The government’s budget for its military program is growing year after year, but the Secretary of Defense is set on reducing costs and improving efficiency in its military projects. Aerospace and defense exchange traded funds (ETFs) may be in for some lean times as the government starts to tighten its belt.
Secretary of Defense Robert M. Gates stated that the government will be reducing its massive budget on weapons systems by making military ships and planes more affordable, reports Christopher Drew for The New York Times. The defense department will start implementing a fixed-price contract where the government and the contractor would share the burden of cost overruns. [ETFs for the Need for Defense.]

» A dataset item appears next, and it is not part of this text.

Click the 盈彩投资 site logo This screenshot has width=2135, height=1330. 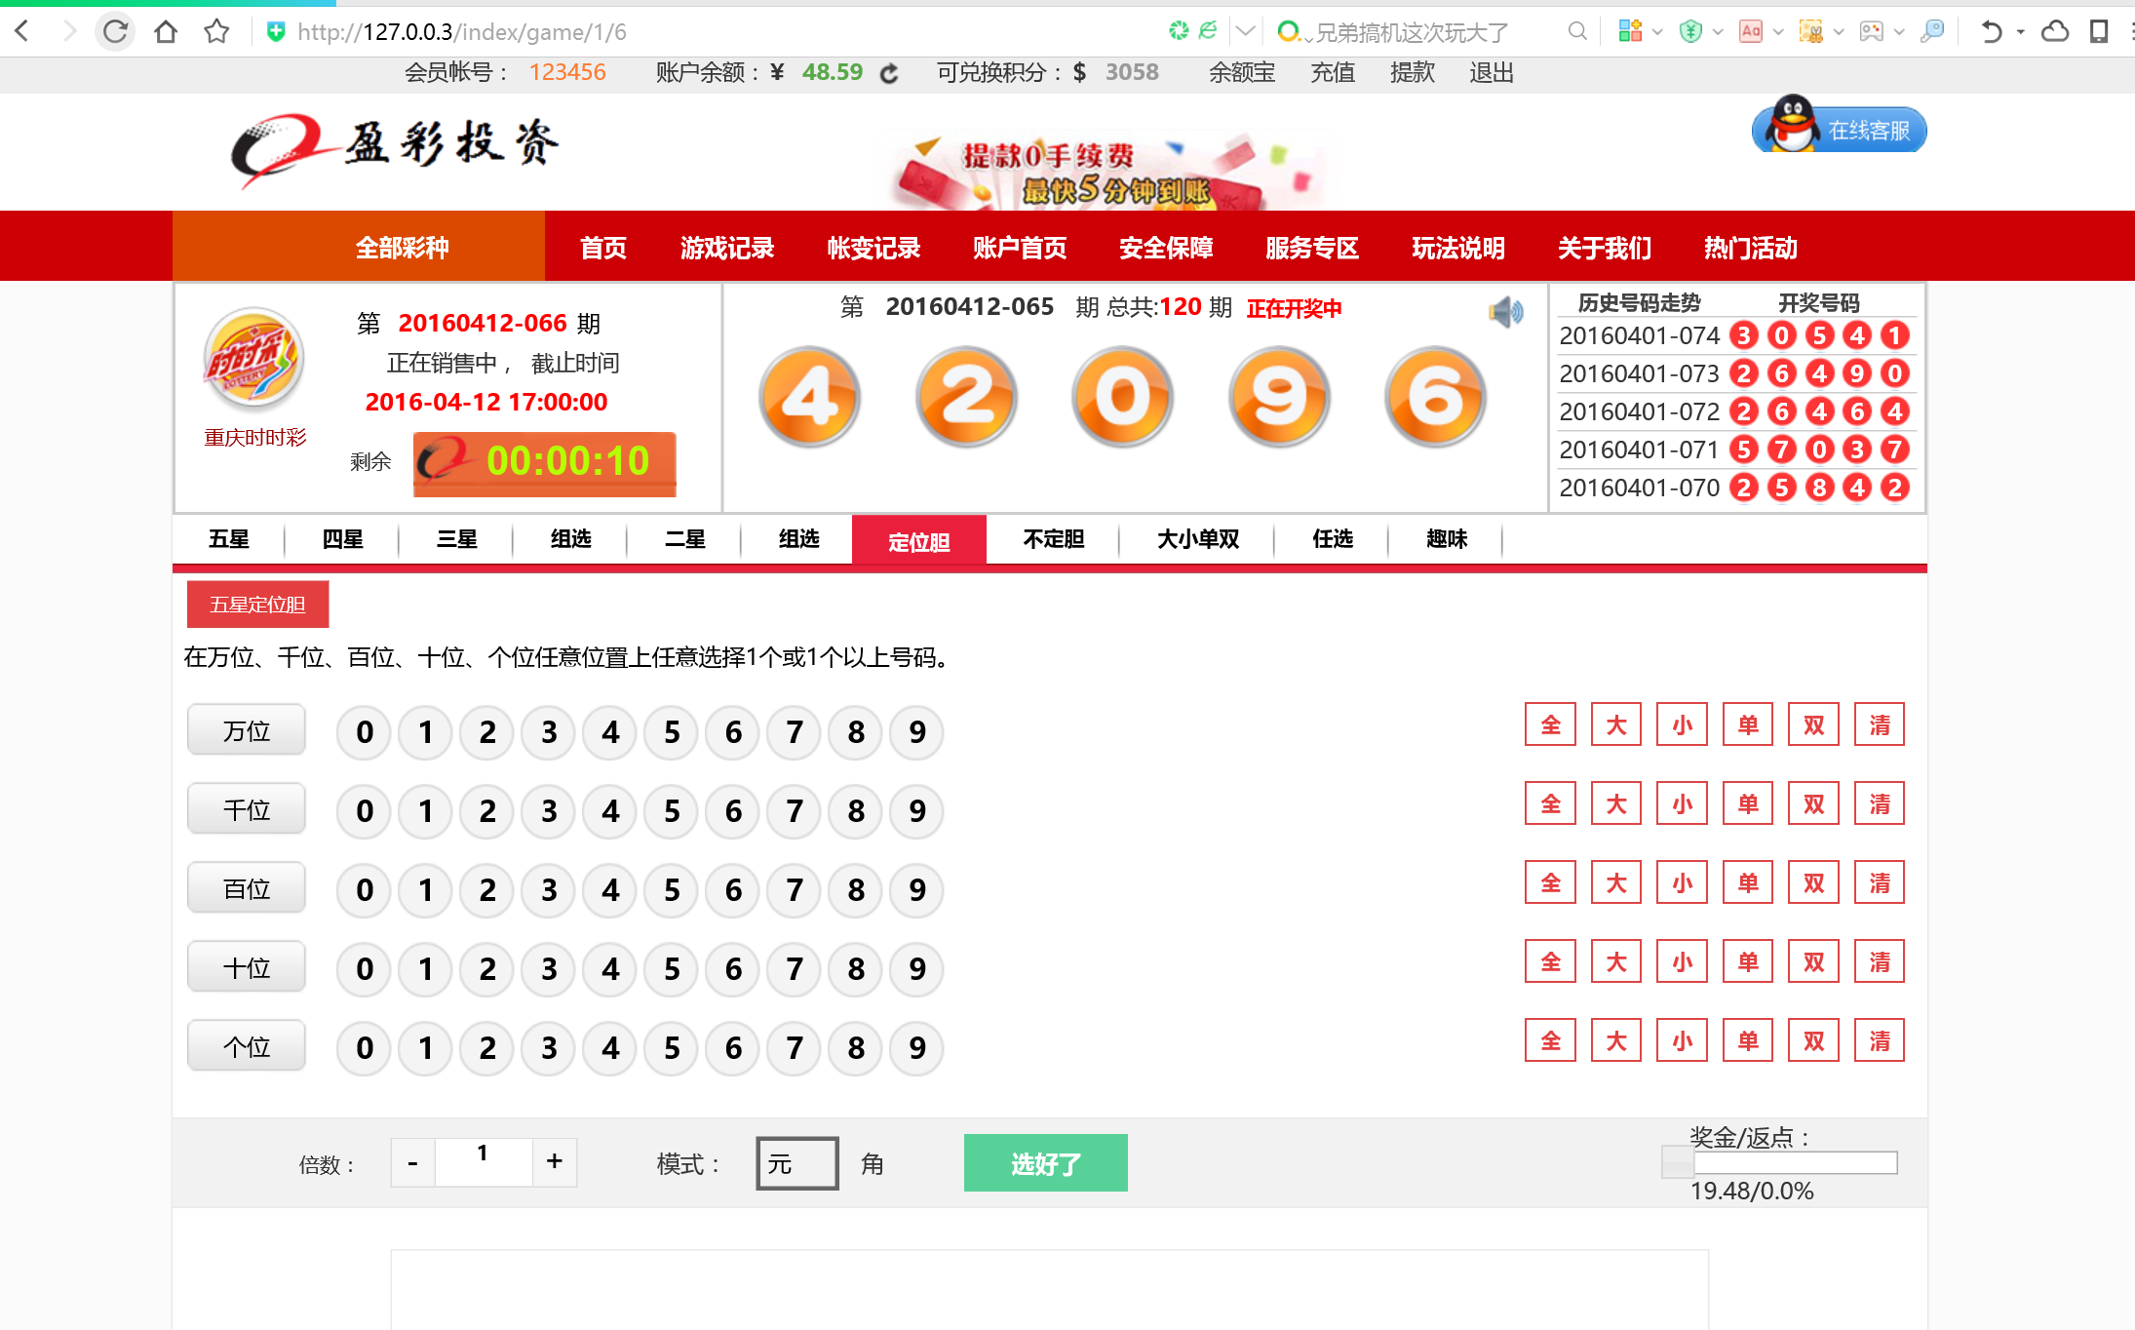394,146
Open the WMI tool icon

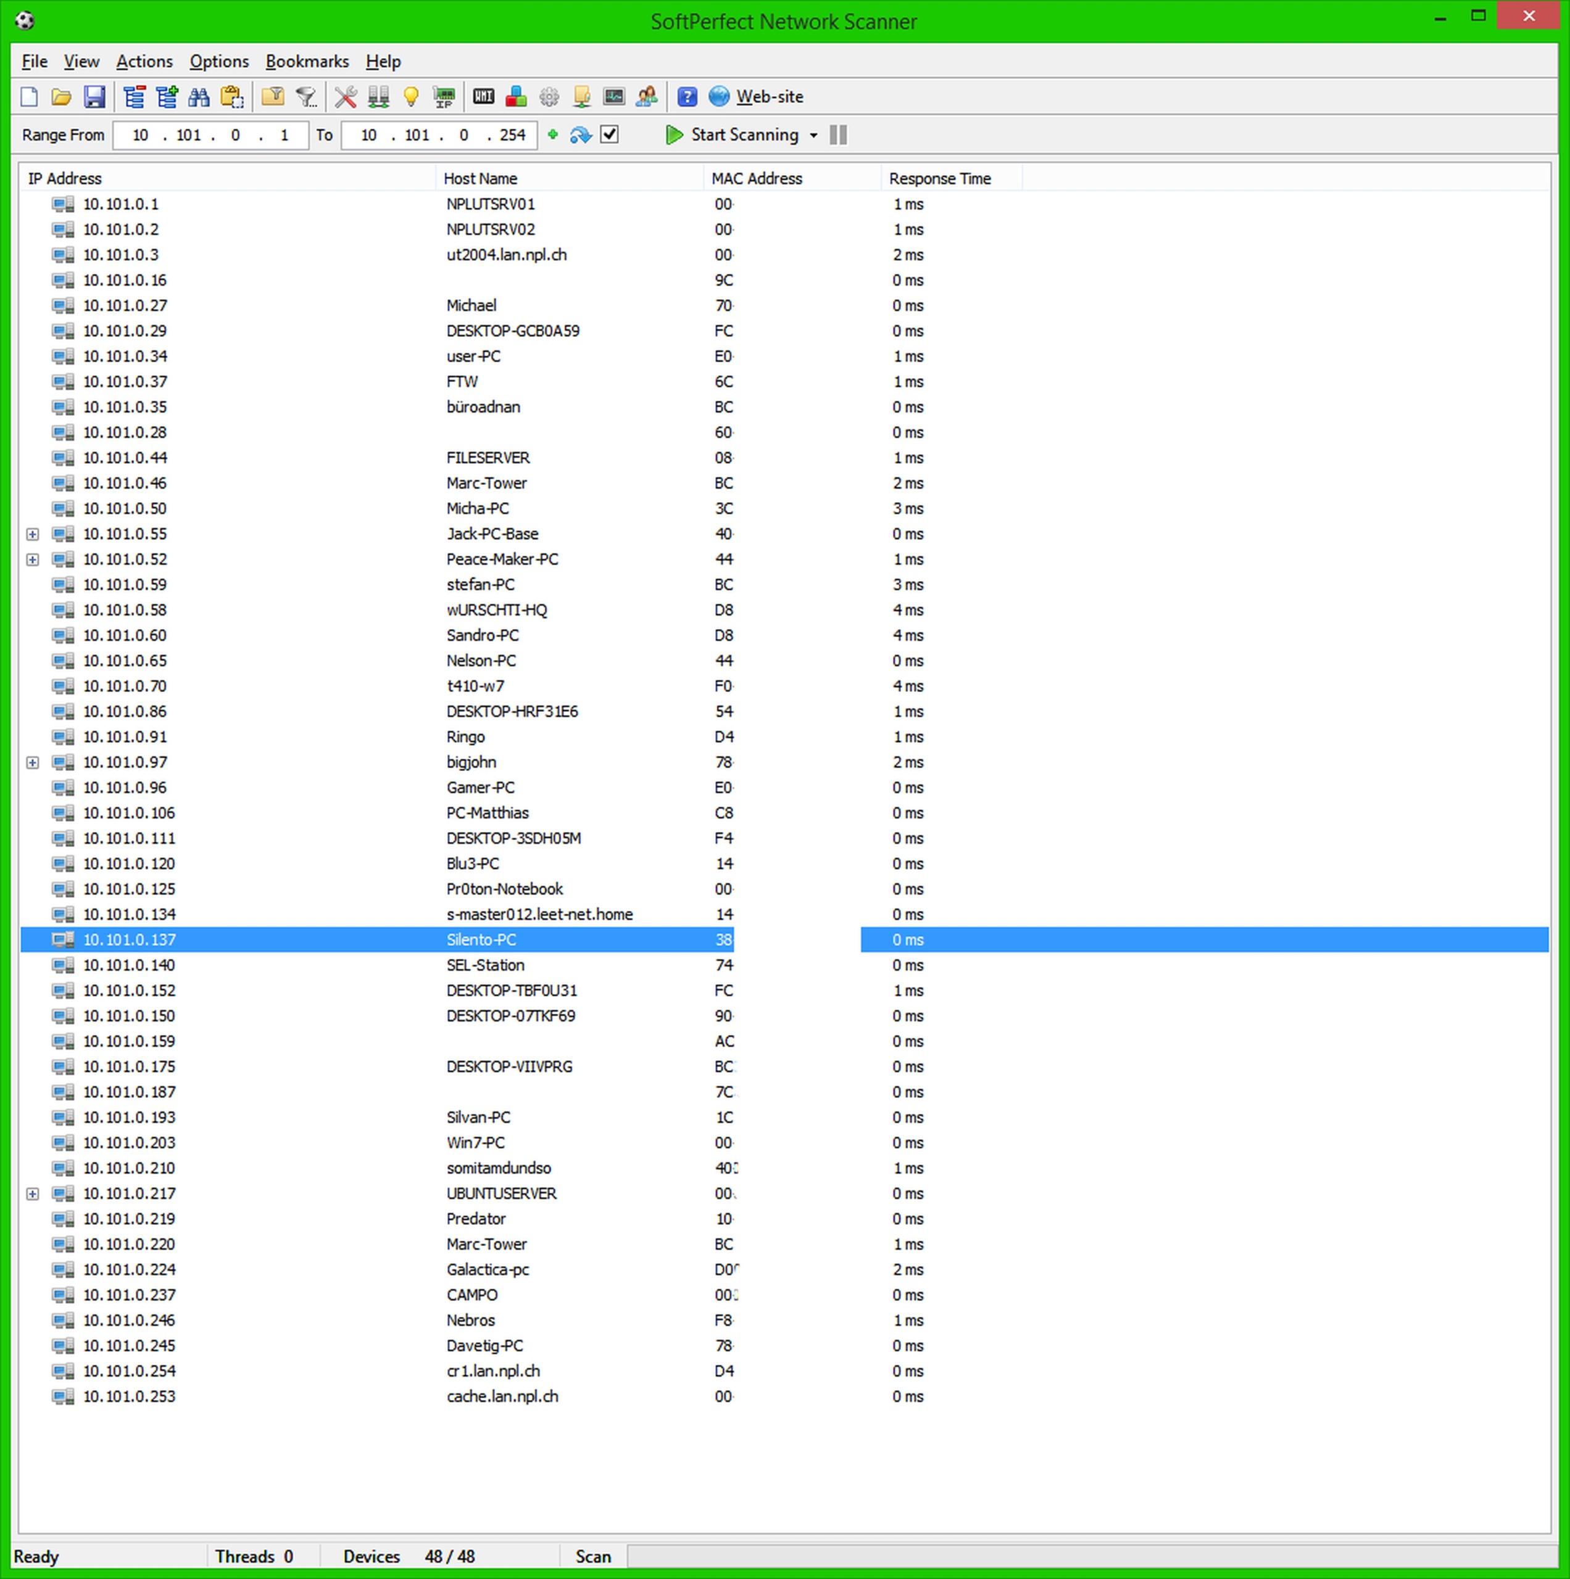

The new purchasing procedures should create greater financial incentives for military contractors to complete projects on budget, reducing waste and excess costs in projects. Additionally, the military will provide preferential treatment for those that have shown a history of cost-control. [Defense Budget and ETFs: Value?]
Gates is set to save $100 billion over the next several years and utilize the saved money to modernize the Pentagon, which spends around $400 billion of its $700 billion annual budget on equipment and services. [Boeing Could Lift Aerospace ETFs.]
A Senate subcommittee cut the military budget by $8.1 billion, which would reduce funding on F-35 fighter jets, combat ships and missile-defense equipment, writes Christopher Hinton for The Wall Street Journal. Cut projects were mostly those that had constant delays. Political observers believe that a full budget approval won’t happen before the November election.